Stored data:
──────

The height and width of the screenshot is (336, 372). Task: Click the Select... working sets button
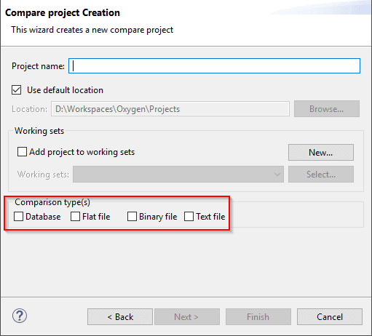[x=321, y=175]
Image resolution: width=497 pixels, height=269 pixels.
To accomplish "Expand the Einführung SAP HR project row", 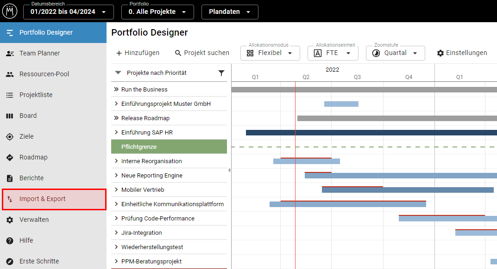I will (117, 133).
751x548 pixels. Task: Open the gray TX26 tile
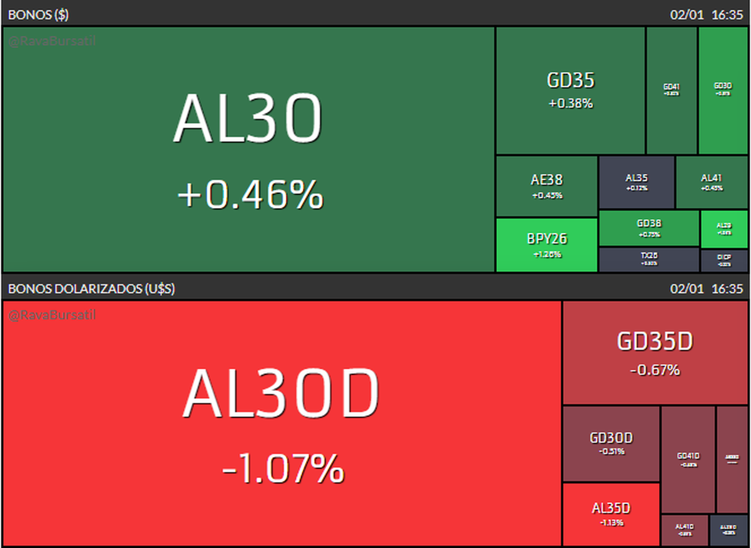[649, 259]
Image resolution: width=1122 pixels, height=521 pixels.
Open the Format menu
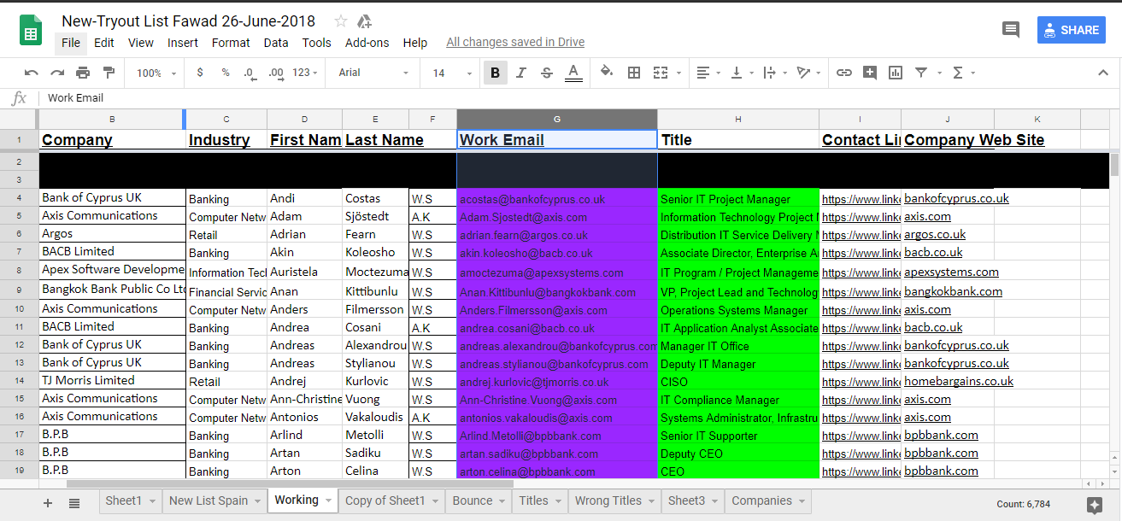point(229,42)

──────

EXERCISE DIRECTIONS: Going through the entries, return every line holding the word "Image".

ANSWER FOR THIS EXERCISE:
Image resolution: width=497 pixels, height=269 pixels.
Image resolution: width=1122 pixels, height=521 pixels.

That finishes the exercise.